━━━ GIVEN ENTRIES
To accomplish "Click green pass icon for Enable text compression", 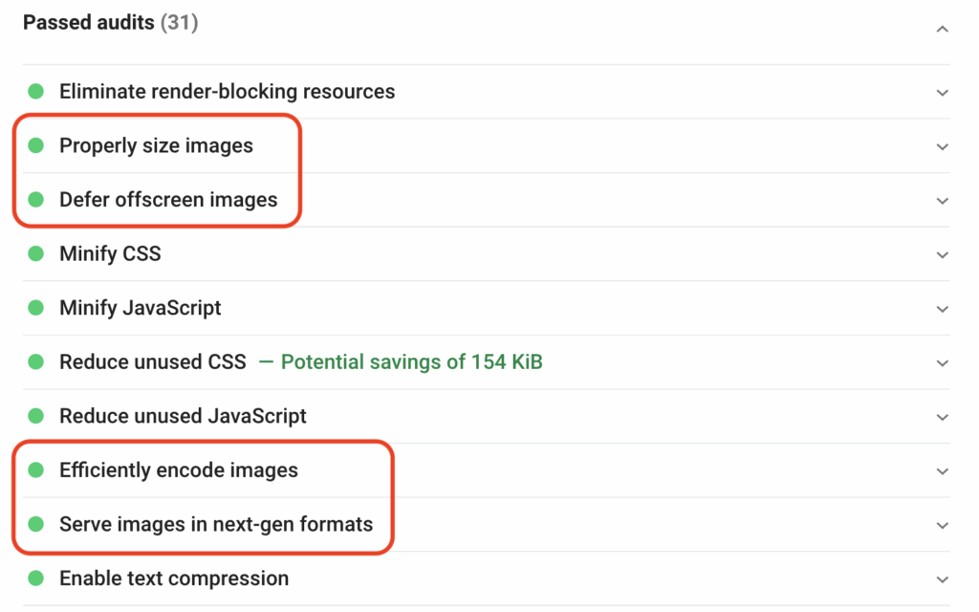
━━━━━━
━━━ GIVEN ENTRIES
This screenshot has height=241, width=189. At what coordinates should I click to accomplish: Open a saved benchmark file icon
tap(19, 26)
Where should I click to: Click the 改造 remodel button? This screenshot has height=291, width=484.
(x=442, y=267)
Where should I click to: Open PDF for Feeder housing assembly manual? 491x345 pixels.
━━━━━━
◆ BRIEF: Can you gather every line of the records that contains the string "height"? Case counts, so only exact-case matches qualify.

◆ EXPECTED ANSWER:
This screenshot has height=241, width=189. At what coordinates should I click to accomplish: Open a saved benchmark file icon
Where should I click to: Click the 改造 remodel button? This screenshot has height=291, width=484.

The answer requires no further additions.